With each new demon ascended. She becomes stronger… adapting their abilities onto herself.
Nothing like the last queen, then. The last one couldn't adapt her own demon's abilities.. This one wanted to feel the satisfaction of victory.
At any cost.
I narrowed my eyes at the simulacrum. "So you steal your own soldier's abilities. How very modern."
The fake Celia's smile thinned into a snarl. "Steal? I make it my own. I take what is mine. And I'll take you next."
"You forget—" I said softly, "—that every borrowed power has a consequence."
She spat, the simulacrum's lips twisting with pure malice. "Then show me where, Bitch."
She turns her head to Linne still healing him.
"Kai'll wake up soon," she breathed, eyes glittering. "He'll love the surprise."
"I don't doubt you crave his wonder," I said, the line a scalpel.
She laughed — high and broken. "He'll see your destroyed face first." Her chains tightened and retracted.
I paused.
Her devotion to Kaiser — sick and obsessive — made her dangerous in a way pure cruelty never could.
Her emotions were cruel, fueling her cursed magic ever more.
Was it… Jealousy?
The fight had been long enough; now I would end it.
"It's time you see infinity," I whispered, voice folding into the bones of the labyrinth.
And then everything broke.
Linne's healing light — tore free from her chest and she fell onto the ground. Her soul collapsed outward, a pale bloom on marble, and then it was gone from her body.
Oh realizing it now? Adorable.
"I can't heal this…?" Linne's voice, thin as glass, whispered. I watched her eyes find the place where Kaiser should have been, and there was nothing but empty air and the echo of his name.
I smirked, feeling the cool certainty settle in my bones. "Nobody can heal what I've destroyed. It's a binding vow — all your efforts were in vain."
Confusion flickered across Celia's face like a shadow. She mouthed something, words tumbling out soft and hollow.
"How can he… outside… if…"
Her illusion wavered. The simulacrum that had prowled at the edge of my sight thinned like smoke in wind; her demons sank to the ground, their forms collapsing into useless ash.
"Mirage… return to the realm. It's over," she muttered, and the sound of her voice came from somewhere else — a distant corridor. The echo died as her presence peeled away.
Is she giving up?
Leaving him to die?
I could feel the vow in my blood — the law I had carved into the world: no outsider could mend what I chose to destroy. I had bound that truth to the bones of this place when I swore my avatar.

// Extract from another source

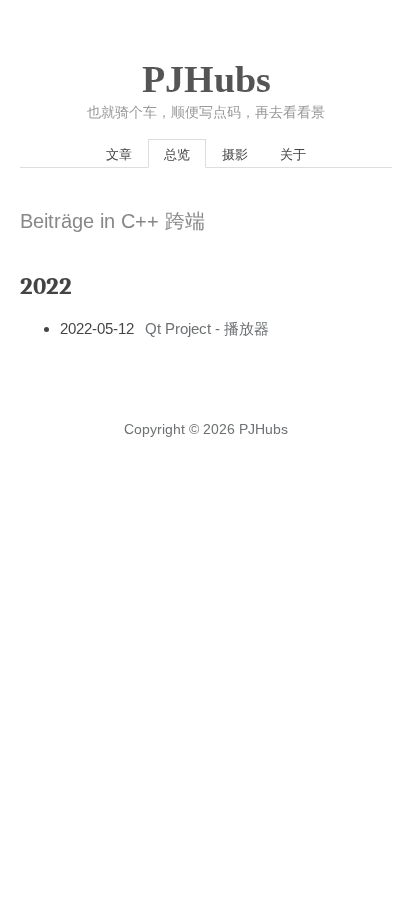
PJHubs (206, 79)
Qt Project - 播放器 (207, 328)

Realizing it was impossible. She must've decided to escape from here alive as quickly as possible. Sensible, maybe. Cowardice, certainly.
I let the thought settle, and a small, dry amusement rose.

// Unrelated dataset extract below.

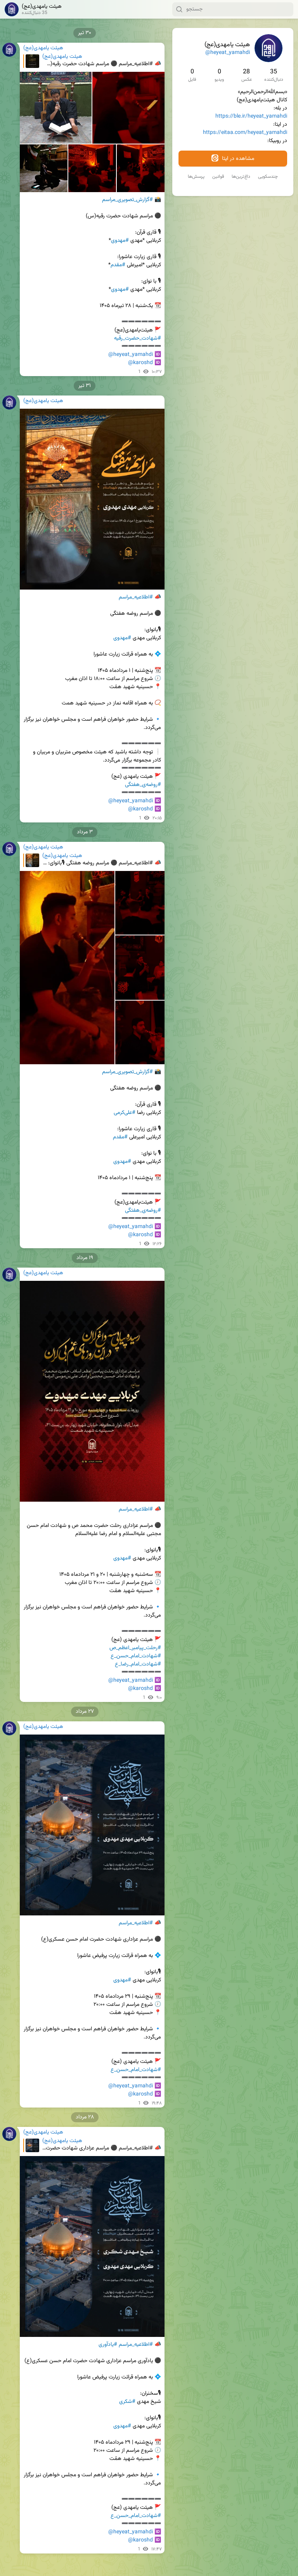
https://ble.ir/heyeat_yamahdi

I walked to where Kaiser lay — the body.
"Hmm," I said aloud, almost conversational. "I suppose I'll toy with you a little."
I lifted my palm toward his upper torso — the place where my power had cut him in two — and whispered the softest command.
"Rise."
My magic flowed like iced silk, not to fully fix what had been destroyed — that was not the point — but to pull a thread of sensation back into the husk.
Flesh trembled. A ragged breath hit the stagnant air. He coughed, half-broken, eyes shuttering as if against pain.
I crouched, resting my chin lightly on my knuckles, studying him like an artist admiring a flawed piece.
"There now… doesn't agony make you honest?"
A soft laugh escaped me, low and cruel. "You'll move when I allow it. Speak when I wish it. Breathe — if I find it amusing."
"Now… let's see how long it takes before you beg to die again."